Xiao is one of about a dozen professors to be prosecuted under the U.S. Department of Justice’s China Initiative, which was launched by the Trump administration in 2018 with the stated objective of combating economic espionage and technology theft but which in the academic sphere has typically resulted in prosecutions for alleged nondisclosures on federal grant applications and other federal forms.

Anne Fletcher, president of the Faculty Association at Carbondale, called for the university to drop its disciplinary investigation into Xiao, a tenured professor of mathematics. Xiao was placed on administrative leave by the university after being indicted in April.

“We’re standing by Ming, and we want the university to do the right thing and drop the disciplinary investigation and restore him to his position,” Fletcher said. “Dr. Xiao’s teaching and research is not a threat to anyone.”

She added, “The presumption of innocence is supposed to mean something.”

A university spokeswoman declined to comment on the case beyond confirming that Xiao “has been placed on administrative leave, pending the university’s investigation into the issue.”
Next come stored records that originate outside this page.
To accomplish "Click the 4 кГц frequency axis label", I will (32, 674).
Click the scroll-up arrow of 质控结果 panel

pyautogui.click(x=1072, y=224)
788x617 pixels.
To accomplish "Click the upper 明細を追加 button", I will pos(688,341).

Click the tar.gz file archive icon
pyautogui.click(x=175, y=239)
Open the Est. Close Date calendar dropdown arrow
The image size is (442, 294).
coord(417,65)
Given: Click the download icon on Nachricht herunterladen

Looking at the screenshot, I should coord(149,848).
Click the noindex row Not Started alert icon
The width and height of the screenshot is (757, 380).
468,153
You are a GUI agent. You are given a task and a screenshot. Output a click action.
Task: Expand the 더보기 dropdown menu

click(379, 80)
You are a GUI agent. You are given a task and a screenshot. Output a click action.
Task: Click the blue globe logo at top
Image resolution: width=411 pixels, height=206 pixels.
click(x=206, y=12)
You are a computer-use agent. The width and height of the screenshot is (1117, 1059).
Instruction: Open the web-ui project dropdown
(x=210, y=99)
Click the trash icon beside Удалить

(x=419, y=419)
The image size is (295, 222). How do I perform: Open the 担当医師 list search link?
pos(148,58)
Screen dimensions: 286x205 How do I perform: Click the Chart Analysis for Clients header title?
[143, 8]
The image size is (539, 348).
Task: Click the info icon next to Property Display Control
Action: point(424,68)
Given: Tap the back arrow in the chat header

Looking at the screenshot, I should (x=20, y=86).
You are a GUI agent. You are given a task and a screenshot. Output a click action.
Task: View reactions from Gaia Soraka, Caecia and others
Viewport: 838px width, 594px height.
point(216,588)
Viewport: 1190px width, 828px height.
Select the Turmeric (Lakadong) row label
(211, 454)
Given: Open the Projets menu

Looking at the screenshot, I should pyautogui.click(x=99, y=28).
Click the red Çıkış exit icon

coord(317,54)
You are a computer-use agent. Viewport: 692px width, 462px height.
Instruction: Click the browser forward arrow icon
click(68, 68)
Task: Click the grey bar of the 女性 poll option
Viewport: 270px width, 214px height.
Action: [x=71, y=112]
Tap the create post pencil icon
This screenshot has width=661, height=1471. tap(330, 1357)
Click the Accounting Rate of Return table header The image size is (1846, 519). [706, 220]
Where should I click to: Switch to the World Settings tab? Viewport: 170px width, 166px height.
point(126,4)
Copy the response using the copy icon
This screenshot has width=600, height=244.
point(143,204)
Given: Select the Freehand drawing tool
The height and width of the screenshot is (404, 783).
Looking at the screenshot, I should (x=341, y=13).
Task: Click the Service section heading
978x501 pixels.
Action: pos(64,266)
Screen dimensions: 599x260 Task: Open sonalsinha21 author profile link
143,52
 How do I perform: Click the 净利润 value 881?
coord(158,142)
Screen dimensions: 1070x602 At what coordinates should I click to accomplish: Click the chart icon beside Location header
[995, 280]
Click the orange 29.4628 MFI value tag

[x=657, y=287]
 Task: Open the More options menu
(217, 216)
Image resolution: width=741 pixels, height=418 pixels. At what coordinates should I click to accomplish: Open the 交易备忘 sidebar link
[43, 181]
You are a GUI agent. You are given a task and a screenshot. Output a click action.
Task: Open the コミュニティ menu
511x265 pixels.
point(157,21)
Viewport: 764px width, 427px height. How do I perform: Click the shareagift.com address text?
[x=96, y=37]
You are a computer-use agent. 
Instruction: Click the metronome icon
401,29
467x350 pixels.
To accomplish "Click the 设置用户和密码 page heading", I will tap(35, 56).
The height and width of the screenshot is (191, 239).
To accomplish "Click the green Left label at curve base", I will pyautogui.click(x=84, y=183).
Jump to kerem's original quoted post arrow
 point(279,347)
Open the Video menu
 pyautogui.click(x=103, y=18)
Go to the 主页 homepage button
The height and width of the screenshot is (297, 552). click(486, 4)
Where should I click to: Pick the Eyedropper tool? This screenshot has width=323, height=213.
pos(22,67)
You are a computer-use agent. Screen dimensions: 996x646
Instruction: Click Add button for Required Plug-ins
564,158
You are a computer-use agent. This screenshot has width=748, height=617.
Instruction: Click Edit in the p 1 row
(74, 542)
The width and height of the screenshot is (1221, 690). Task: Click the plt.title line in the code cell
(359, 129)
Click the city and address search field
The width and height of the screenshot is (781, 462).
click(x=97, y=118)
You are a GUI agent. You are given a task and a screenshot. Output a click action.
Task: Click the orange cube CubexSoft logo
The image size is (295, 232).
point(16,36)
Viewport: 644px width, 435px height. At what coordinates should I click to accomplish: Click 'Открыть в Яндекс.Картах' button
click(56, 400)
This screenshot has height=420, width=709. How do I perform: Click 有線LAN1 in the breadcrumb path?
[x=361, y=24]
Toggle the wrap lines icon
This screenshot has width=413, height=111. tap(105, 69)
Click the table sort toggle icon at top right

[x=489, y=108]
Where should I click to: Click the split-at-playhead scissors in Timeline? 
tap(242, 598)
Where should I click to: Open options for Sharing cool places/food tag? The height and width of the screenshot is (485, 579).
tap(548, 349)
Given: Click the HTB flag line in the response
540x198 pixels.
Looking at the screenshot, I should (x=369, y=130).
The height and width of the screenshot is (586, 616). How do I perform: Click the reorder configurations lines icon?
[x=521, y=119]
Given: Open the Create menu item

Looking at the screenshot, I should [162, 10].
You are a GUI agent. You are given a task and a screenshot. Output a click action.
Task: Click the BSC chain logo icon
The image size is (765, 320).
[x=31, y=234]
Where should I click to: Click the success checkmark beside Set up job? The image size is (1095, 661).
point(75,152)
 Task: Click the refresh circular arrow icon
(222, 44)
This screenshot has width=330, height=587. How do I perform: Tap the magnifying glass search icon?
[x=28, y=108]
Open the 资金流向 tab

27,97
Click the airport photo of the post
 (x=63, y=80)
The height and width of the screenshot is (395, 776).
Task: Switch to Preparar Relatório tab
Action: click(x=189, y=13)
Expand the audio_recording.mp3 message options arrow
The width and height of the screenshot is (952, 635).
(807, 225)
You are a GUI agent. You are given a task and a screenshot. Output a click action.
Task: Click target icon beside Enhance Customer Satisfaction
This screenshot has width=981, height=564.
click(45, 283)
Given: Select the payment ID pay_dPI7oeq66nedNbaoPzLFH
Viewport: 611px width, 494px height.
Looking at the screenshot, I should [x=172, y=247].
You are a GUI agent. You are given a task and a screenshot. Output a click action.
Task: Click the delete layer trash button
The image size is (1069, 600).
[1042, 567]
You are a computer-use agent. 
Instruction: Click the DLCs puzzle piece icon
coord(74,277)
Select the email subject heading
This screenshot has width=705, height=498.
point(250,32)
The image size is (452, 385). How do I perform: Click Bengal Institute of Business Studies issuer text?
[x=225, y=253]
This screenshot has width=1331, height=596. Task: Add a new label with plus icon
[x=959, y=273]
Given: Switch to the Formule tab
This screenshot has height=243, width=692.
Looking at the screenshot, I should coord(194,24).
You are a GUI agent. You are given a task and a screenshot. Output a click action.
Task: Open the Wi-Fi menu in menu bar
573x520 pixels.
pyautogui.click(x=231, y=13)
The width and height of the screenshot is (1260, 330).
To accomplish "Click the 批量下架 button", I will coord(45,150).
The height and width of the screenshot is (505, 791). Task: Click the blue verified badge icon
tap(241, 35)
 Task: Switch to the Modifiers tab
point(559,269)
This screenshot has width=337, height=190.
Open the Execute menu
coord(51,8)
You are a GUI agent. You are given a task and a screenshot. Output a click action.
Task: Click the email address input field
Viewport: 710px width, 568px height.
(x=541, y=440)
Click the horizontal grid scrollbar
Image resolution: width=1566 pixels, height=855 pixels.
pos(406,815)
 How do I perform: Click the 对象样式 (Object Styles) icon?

Over the past year, there’s been a marked rise in criticism of the China Initiative, as academics and civil rights groups have raised concerns about what they say are racially motivated prosecutions on trumped-up charges. A Jan. 5 letter organized by civil rights groups calling for the then-incoming Biden administration to end the initiative said that prosecutors “are charging many Asian Americans and Asian immigrants with federal crimes based on administrative errors or minor offenses such as failing to fully disclose conflict of interest information to their universities or research institutions and other activities that are not normally treated as crimes except under the pretext of combating economic espionage.”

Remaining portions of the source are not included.